I love how the starting of chapters begins when they are in the middle of a mission. It thrills and interests the readers. I love the nickname Mr. Muscle, I felt a humorous emotion in the middle of a tense moment. And I love how you portray her as a foody person, when her friend came she opened the door fast.

The part when she talked about shaving a newly-trimmed dog, I loved it because the author followed realistically.

I really want to know why Ahn raised Kim Seokjin and his siblings, their blood might contain some background and untold secrets. Y/N's hidden plan for the Halloween party makes me curious too.

|- ①⓪ ᴍᴀʀᴋs ғᴏʀ ᴇᴍᴏᴛɪᴏɴs ᴀɴᴅ ᴄʜᴀʀᴀᴄᴛᴇʀ ᴅᴇᴠᴇʟᴏᴘᴍᴇɴᴛ.

-6/10

The author made me feel different emotions of thrilling, humour, sadness and shock.

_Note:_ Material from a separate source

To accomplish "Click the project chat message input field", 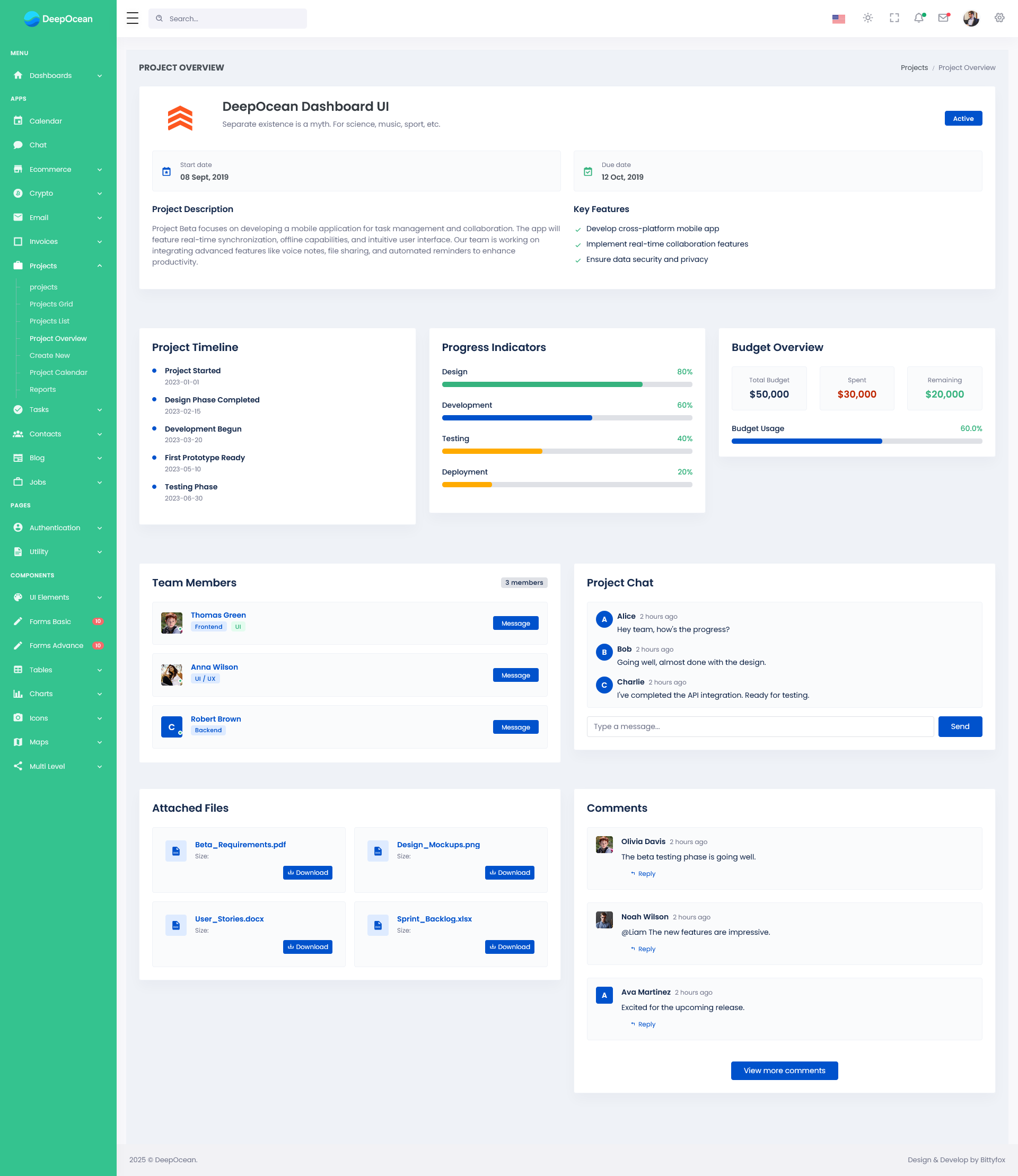I will click(x=759, y=726).
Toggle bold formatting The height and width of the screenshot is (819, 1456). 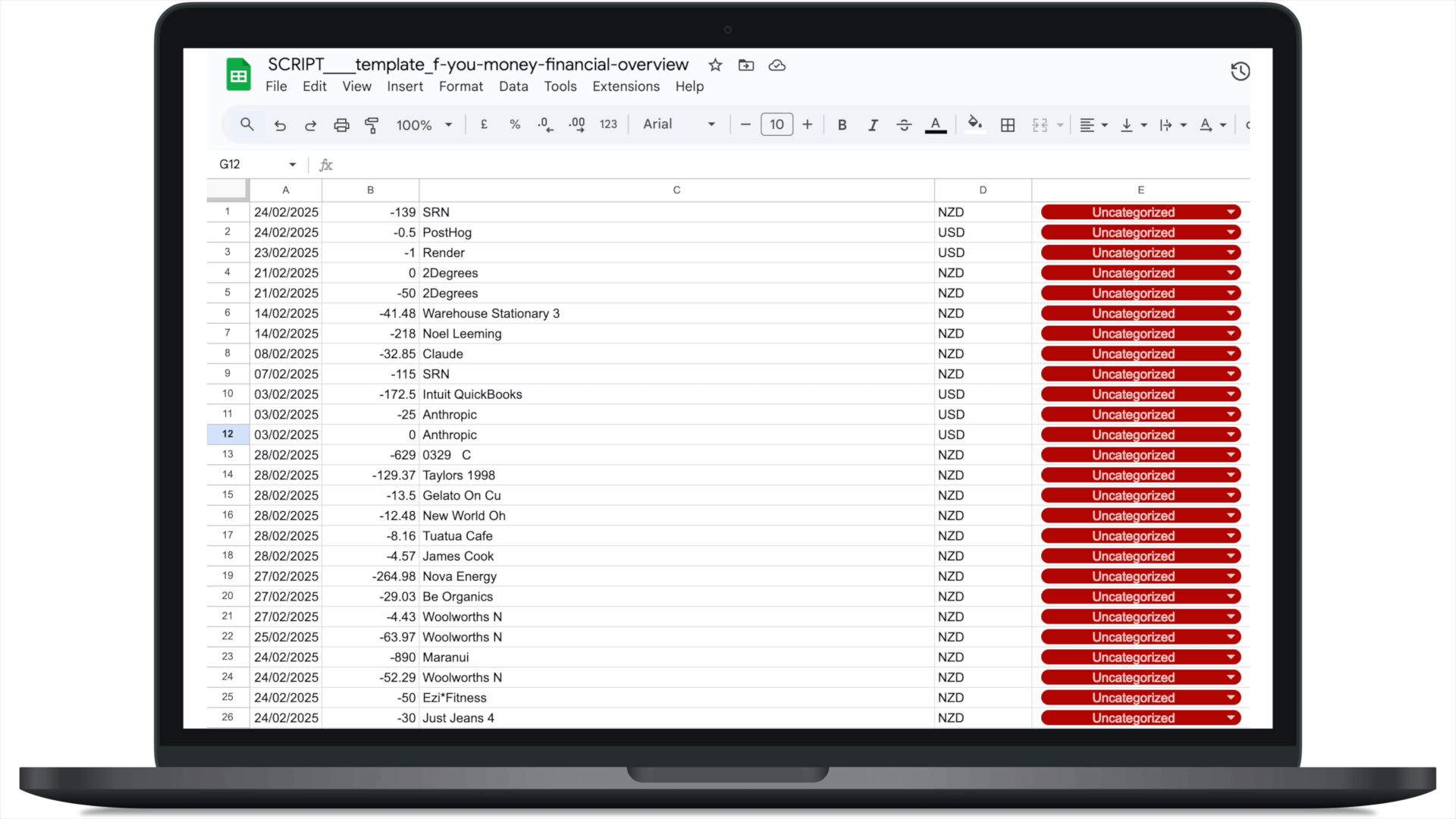(842, 125)
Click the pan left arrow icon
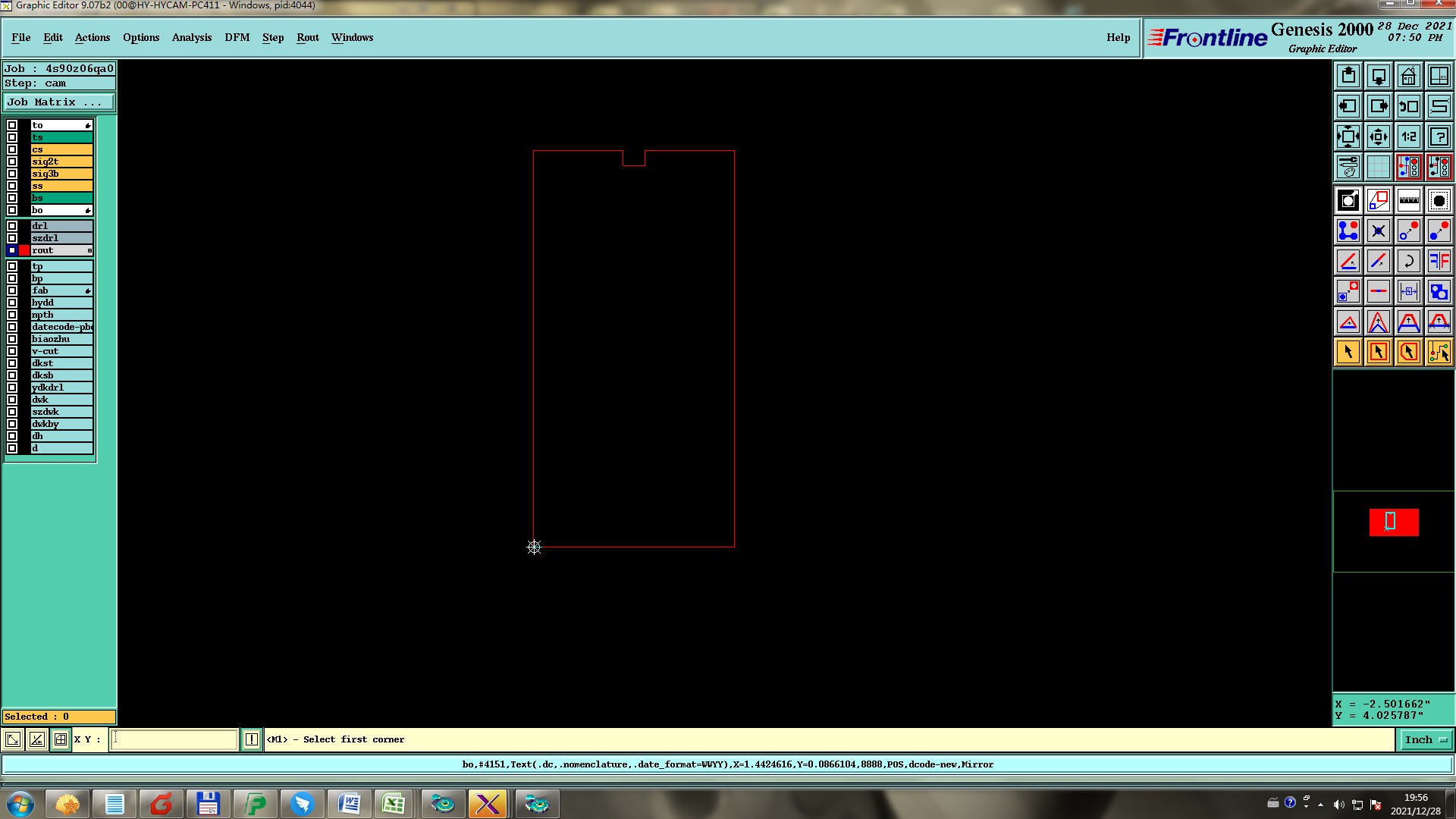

It was funny how she turn on the television and when they reported about Ahn's murder and she commented about them being too slow. I really love the relationship between Y/N and Jungkook, they are literally cute and typical siblings. That photo of jungkook when she shut him up is so cute, to be a mafia

I really love Seokjin's character, he is such a sweet man who treats the children so respectfully and kindly. After getting higher education, he still chose to work at an orphanage and this shows how selfless he is. Y/N who is cold-hearted will really melt under his charm.

|- ①⓪ ᴍᴀʀᴋs ғᴏʀ ᴄʀᴇᴀᴛɪᴠɪᴛʏ ᴀɴᴅ ᴡᴀʏ ᴏғ ᴡʀɪᴛɪɴɢ.

-5/10

Your writing style is smooth, easy to read and understand but the details are missing. The things are very rushed and the pace of the story is very fast. I suggest the author take things a little bit slower and write some more details of place, face expression and inner thoughts. Readers imagine everything the author writes, the scene changes and everything escalates so quickly and that is going to make the readers lose their interest so be carefully.

I love how you described Y/N appearances through Seokjin's eyes. You are really amazing in that, I was shocked.

Chapter 1,

Namjoon mentioned about background change twice. 

|- ①⓪ ᴍᴀʀᴋs ғᴏʀ ʏᴏᴜʀ ᴏᴘɪɴɪᴏɴ ᴏɴ ᴛʜᴇ ʙᴏᴏᴋ.

-10/10

The story is really interesting and exciting. I'm shocked there aren't many readers, I feel bad they are missing this masterpiece. You are a really great, talented and creative author, so keep writing because one day your books will get famous, don't ever give up please.